Вернувшись с великим князем в Москву, мы с матерью стали жить более замкнуто; у нас бывало меньше народу и меня готовили к исповеданию веры. 28 июня было назначено для этой церемонии и следующий день, Петров день, – для моего обручения с великим князем. Помню, что гофмаршал Брюммер обращался ко мне в это время несколько раз, жалуясь на своего воспитанника, и хотел воспользоваться мною, чтобы исправить и образумить своего великого князя; но я сказала ему, что это для меня невозможно и что я этим только стану ему столь же ненавистна, как уже были ненавистны все его приближенные.
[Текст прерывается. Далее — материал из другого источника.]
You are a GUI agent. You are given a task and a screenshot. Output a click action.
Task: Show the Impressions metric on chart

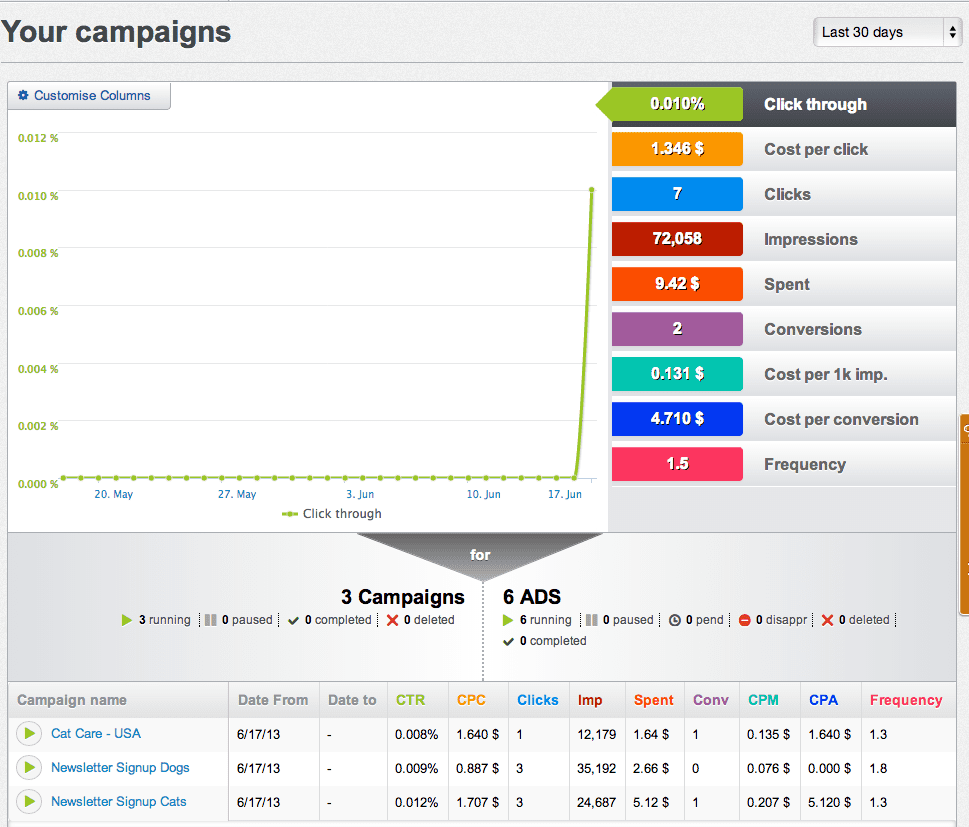811,239
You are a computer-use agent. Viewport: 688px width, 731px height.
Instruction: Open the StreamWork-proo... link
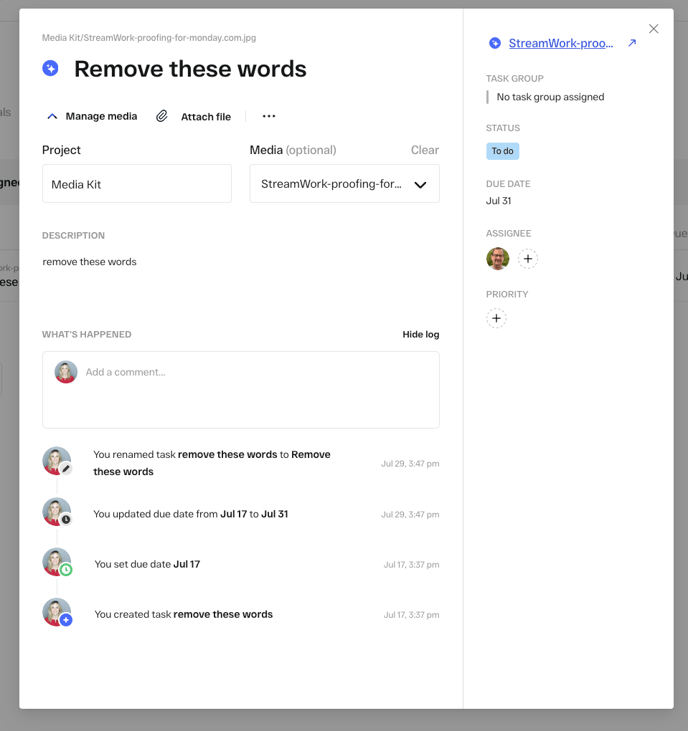pos(560,43)
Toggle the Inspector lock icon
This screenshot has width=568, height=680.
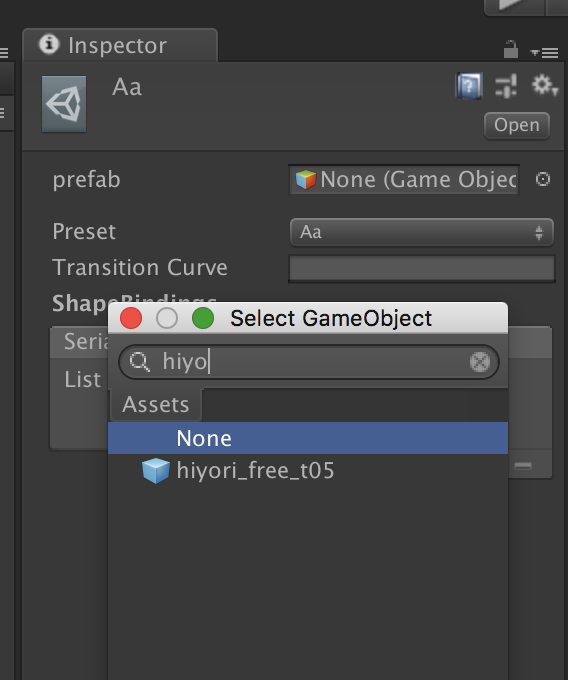click(511, 49)
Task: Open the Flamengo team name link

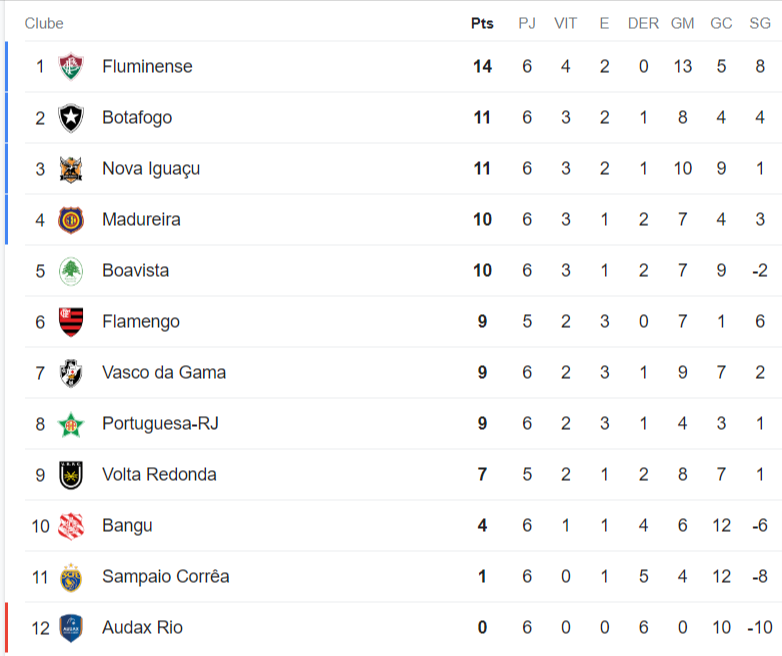Action: 141,322
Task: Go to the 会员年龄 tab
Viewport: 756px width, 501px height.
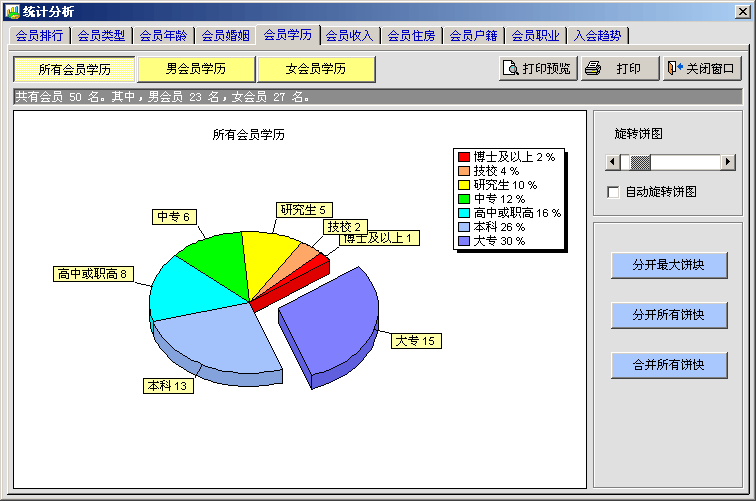Action: pyautogui.click(x=164, y=36)
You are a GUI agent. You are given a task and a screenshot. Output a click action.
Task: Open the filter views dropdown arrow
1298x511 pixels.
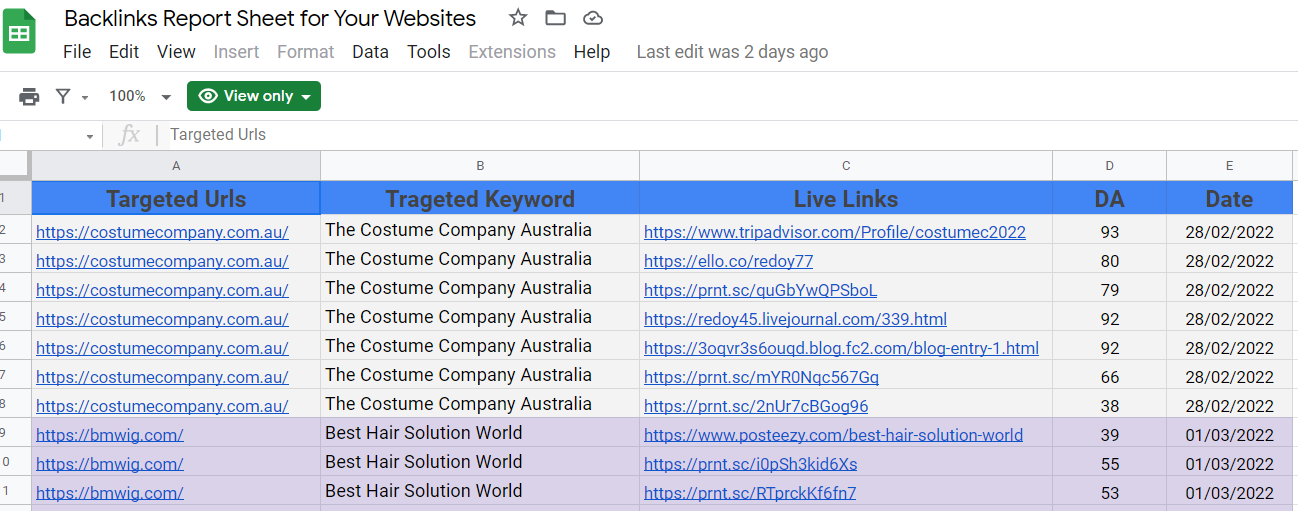[85, 97]
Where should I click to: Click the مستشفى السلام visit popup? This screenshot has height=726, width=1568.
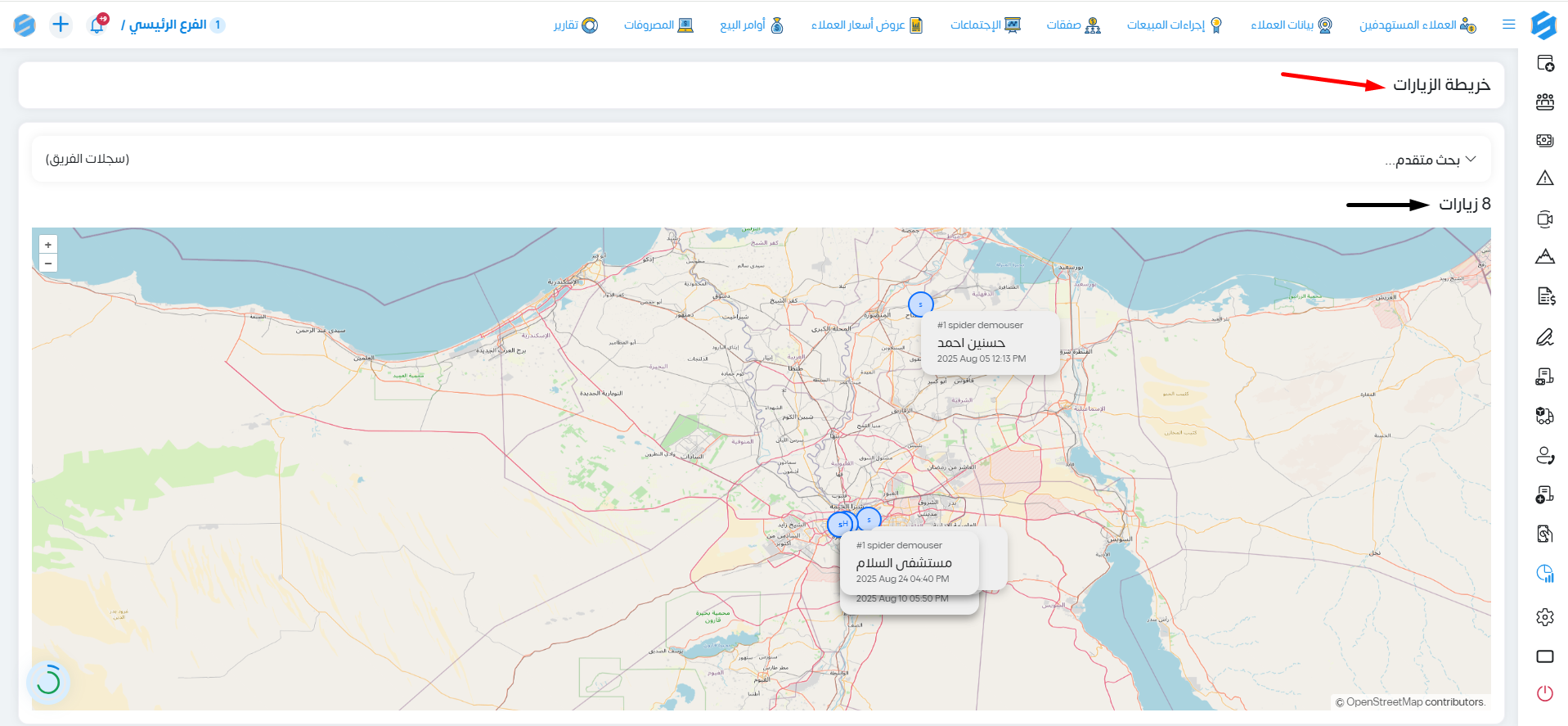point(910,563)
В это время мать очень сблизилась с принцем и принцессой Гессенскими и еще больше с братом последней, камергером Бецким. Эта связь не нравилась графине Румянцевой, гофмаршалу Брюммеру и всем остальным; в то время как мать была с ними в своей комнате, мы с великим князем возились в передней, и она была в полном нашем распоряжении; у нас обоих не было недостатка в ребяческой живости.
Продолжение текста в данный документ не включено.